古有孔明「舌戰群儒」,今之倪匡亦然,上世紀八十年代末,在作家協會「辯誣」會上,一人力抗文化界諸名士,過程慷慨激昂,當年躬逢其盛的我,迄今未忘。為啥會有這場聲勢浩大的辯誣大會?那得效李翰祥「細說從頭」!八七年哈公有感香港的「爬格子動物」長時期為文化老闆所欺,憤然呼籲同行起來搞一個組織,向老闆們爭取福利,初名「爬格子動物會」,後因名稱過於兒嬉,幾經商議,定名「香港作家協會」。哈公既為發起人,順理成章被奉為會長,可惜其時已罹惡疾,力不從心,於是便由倪匡上陣。倪匡當會長,並非「眾望所歸」,不少自詡純文學界的會員,不屑倪匡是通俗作家,暗裏推許當時《明報》月刊總編輯胡菊人,只是胡菊人跟倪匡是好朋友,不便刻意競爭,倪匡就在一班擁戴他的會員支持下,登上主席之位,這就埋下了日後「作協」分裂的導火綫。

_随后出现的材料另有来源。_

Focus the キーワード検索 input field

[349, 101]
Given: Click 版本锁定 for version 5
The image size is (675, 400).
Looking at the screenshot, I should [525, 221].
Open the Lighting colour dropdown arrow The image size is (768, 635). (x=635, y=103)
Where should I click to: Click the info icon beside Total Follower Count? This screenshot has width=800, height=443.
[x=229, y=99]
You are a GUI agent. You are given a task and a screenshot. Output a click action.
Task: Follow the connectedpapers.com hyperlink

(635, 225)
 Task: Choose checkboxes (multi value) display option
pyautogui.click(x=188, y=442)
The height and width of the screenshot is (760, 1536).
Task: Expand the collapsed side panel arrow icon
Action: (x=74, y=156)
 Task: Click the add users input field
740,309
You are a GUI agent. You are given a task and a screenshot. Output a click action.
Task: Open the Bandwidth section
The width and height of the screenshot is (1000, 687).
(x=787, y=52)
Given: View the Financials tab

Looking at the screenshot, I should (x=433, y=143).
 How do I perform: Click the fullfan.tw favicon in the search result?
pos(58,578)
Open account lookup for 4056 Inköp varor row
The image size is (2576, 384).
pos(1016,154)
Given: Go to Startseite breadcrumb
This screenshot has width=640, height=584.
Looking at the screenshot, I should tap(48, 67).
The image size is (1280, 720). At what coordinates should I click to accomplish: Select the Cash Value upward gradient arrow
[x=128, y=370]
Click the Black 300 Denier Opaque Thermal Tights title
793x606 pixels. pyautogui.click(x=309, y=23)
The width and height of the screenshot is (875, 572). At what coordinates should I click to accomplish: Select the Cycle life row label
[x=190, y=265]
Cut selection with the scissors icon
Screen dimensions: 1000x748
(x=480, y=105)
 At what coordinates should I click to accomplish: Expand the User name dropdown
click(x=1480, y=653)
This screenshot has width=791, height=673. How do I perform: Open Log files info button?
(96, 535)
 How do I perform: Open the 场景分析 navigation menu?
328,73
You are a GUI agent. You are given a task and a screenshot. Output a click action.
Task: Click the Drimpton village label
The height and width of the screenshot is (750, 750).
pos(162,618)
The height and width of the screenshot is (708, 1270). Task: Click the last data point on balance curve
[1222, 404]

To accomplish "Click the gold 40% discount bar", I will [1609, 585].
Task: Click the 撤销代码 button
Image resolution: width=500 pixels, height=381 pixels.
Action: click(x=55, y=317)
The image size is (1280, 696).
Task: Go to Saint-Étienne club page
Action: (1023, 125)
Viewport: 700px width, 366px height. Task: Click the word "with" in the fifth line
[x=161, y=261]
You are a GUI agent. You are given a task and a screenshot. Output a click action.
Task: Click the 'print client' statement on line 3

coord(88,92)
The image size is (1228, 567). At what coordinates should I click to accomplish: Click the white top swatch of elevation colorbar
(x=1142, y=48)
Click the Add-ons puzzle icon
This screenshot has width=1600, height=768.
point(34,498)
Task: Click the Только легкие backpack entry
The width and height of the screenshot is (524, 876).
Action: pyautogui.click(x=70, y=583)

「作協」成立慶典,在銅鑼灣「富豪」酒店禮堂舉行,主禮者是政務司曹廣榮,可見「作協」當年的地位。這之後,「作協」在倪匡的主導下,發展成一個開心團體,一眾會員每到週末,都會跑上洛克道的會所坐坐,聊天喝酒,相傾肝鬲,無所顧忌。在倪匡言,「作協」不外是一個歡樂家庭,眾人聚在一起「白相白相」,不涉利害,更不談政治。然而,也有會員有自己的想法──處心積慮要分拆「作協」,有心窺伺,機會來了,有人查看「作協」賬簿,發現有「問題」,就慫恿秘書楊小姐到「廉政公署」投訴有人貪污,矛頭直指管賬的幹事長譚仲夏。譚仲夏被「廉記」請去飲咖啡,面對八方刺來的尖矛,老譚喊寃,唯一的拆解方法,就是請倪匡來抵擋。那時候倪匡正患膽石,在家養病,請他出山,談何容易,可「辯誣」大會舉行在即,沒有倪匡,譚老幹倒下事小,整個「作協」也會崩坍,為了公義,我陪着老譚走訪倪匡。好個倪匡一聽來龍去脈,便說「我不相信譚老幹貪污,小葉!那天我一定出席。」
「辯誣」大會在會所舉行,胡菊人、黃維樑、張文達、馬龍一眾巨頭分別列席。倪匡單挑上陣,一手摸着右腹,一手拿着酒壺,聽半句,喝半口,說一句,喝一口。反對派紛紛指責老譚貪污,一片喧嘩。倪匡終𣎴耐,張口直說:「譚仲夏的事,我都知道了,賬面出現幾塊錢的差錯,怎能說是貪污?我倪匡用人格保證,老譚不會貪污,今天這個會也就不用再開下去了!」刮啦鬆脆幾句話,把反對派聽呆了,帶頭的一位女作家,光瞪眼,望向胡菊人乞憐!胡菊人說話了:「這件事不是錢額大小的事,即便只有一圓差異,也是貪污。」此言一出,倪匡火了,朗聲說:「菊人!我跟你是好朋友,你怎麼這麼不懂世情,『作協』是個嘻嘻哈哈好白相的團體,沒什麼微言大義,千萬別弄得像共產黨那種批鬥大會,我說老譚沒貪污,你們不同意,那就是不同意我,沒啥好說的,散──會──。」末後「散會」兩字,裂帛穿雲,鬨堂震盪,眾人噤若寒蟬,不歡而散。嗣後,反對派紛紛退會,另組新會頡頏,「作協」元氣大傷。九三年,倪匡移民,會長另由他人出任,大唱「樣板戲」,至此,「作協」沉痾難癒,終至無聞。